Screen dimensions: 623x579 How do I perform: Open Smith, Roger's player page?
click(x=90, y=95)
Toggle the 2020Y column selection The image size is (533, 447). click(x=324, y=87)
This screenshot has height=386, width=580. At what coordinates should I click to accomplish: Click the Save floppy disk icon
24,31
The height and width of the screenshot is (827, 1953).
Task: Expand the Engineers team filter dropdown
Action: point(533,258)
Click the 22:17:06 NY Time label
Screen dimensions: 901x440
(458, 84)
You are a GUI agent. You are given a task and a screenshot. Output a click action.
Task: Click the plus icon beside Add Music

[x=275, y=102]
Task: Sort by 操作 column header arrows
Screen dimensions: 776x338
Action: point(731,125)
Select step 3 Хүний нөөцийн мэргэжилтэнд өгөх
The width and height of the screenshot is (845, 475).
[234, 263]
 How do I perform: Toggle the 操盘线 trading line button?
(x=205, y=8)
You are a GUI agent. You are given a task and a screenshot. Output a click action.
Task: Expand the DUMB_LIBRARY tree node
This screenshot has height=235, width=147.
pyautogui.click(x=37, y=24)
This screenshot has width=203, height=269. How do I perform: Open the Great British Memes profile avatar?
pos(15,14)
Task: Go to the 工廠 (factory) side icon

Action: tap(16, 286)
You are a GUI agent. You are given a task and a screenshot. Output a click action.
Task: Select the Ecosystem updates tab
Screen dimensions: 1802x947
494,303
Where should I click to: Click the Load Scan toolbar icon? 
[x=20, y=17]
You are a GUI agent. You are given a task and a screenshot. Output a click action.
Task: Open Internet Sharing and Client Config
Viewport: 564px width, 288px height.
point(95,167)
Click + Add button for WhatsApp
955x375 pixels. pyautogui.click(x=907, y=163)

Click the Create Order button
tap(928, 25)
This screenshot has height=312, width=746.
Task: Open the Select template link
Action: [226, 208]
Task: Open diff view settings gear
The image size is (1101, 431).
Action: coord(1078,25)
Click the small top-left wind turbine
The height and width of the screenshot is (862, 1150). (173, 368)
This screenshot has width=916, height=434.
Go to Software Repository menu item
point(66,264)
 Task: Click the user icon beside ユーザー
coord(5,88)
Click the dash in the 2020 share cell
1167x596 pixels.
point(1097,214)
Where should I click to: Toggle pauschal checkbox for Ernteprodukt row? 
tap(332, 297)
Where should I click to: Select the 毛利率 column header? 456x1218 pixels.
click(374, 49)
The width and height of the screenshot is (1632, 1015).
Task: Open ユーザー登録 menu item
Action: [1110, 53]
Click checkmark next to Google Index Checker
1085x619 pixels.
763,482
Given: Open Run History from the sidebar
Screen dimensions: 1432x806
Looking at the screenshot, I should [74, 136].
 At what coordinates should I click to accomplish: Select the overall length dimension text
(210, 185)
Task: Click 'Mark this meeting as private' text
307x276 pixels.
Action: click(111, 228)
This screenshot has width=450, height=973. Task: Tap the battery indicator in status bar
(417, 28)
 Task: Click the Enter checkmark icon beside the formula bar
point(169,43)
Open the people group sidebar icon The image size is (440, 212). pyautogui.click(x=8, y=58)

**Problem to solve**
Can you give all the entries above again, changing "Screen dimensions" to "Screen size" everywhere and leaving everything else unchanged?

**Answer to this exercise**
Screen size: 623x579 How do I perform: Open Smith, Roger's player page?
click(x=90, y=95)
Toggle the 2020Y column selection The image size is (533, 447). click(x=324, y=87)
This screenshot has height=386, width=580. At what coordinates should I click to accomplish: Click the Save floppy disk icon
24,31
The height and width of the screenshot is (827, 1953).
Task: Expand the Engineers team filter dropdown
Action: point(533,258)
Click the 22:17:06 NY Time label
Screen size: 901x440
(458, 84)
You are a GUI agent. You are given a task and a screenshot. Output a click action.
Task: Click the plus icon beside Add Music

[x=275, y=102]
Task: Sort by 操作 column header arrows
Screen size: 776x338
Action: point(731,125)
Select step 3 Хүний нөөцийн мэргэжилтэнд өгөх
The width and height of the screenshot is (845, 475).
[234, 263]
 How do I perform: Toggle the 操盘线 trading line button?
(x=205, y=8)
You are a GUI agent. You are given a task and a screenshot. Output a click action.
Task: Expand the DUMB_LIBRARY tree node
This screenshot has height=235, width=147.
pyautogui.click(x=37, y=24)
This screenshot has width=203, height=269. How do I perform: Open the Great British Memes profile avatar?
pos(15,14)
Task: Go to the 工廠 (factory) side icon

Action: tap(16, 286)
You are a GUI agent. You are given a task and a screenshot. Output a click action.
Task: Select the Ecosystem updates tab
Screen size: 1802x947
494,303
Where should I click to: Click the Load Scan toolbar icon? 
[x=20, y=17]
You are a GUI agent. You are given a task and a screenshot. Output a click action.
Task: Open Internet Sharing and Client Config
Viewport: 564px width, 288px height.
point(95,167)
Click + Add button for WhatsApp
955x375 pixels. pyautogui.click(x=907, y=163)

Click the Create Order button
tap(928, 25)
This screenshot has height=312, width=746.
Task: Open the Select template link
Action: [226, 208]
Task: Open diff view settings gear
The image size is (1101, 431).
Action: coord(1078,25)
Click the small top-left wind turbine
The height and width of the screenshot is (862, 1150). (173, 368)
This screenshot has width=916, height=434.
Go to Software Repository menu item
point(66,264)
 Task: Click the user icon beside ユーザー
coord(5,88)
Click the dash in the 2020 share cell
1167x596 pixels.
point(1097,214)
Where should I click to: Toggle pauschal checkbox for Ernteprodukt row? 
tap(332, 297)
Where should I click to: Select the 毛利率 column header? 456x1218 pixels.
click(374, 49)
The width and height of the screenshot is (1632, 1015).
Task: Open ユーザー登録 menu item
Action: [1110, 53]
Click checkmark next to Google Index Checker
1085x619 pixels.
763,482
Given: Open Run History from the sidebar
Screen size: 1432x806
Looking at the screenshot, I should [74, 136].
 At what coordinates should I click to accomplish: Select the overall length dimension text
(210, 185)
Task: Click 'Mark this meeting as private' text
307x276 pixels.
Action: click(111, 228)
This screenshot has width=450, height=973. Task: Tap the battery indicator in status bar
(417, 28)
 Task: Click the Enter checkmark icon beside the formula bar
point(169,43)
Open the people group sidebar icon The image size is (440, 212). pyautogui.click(x=8, y=58)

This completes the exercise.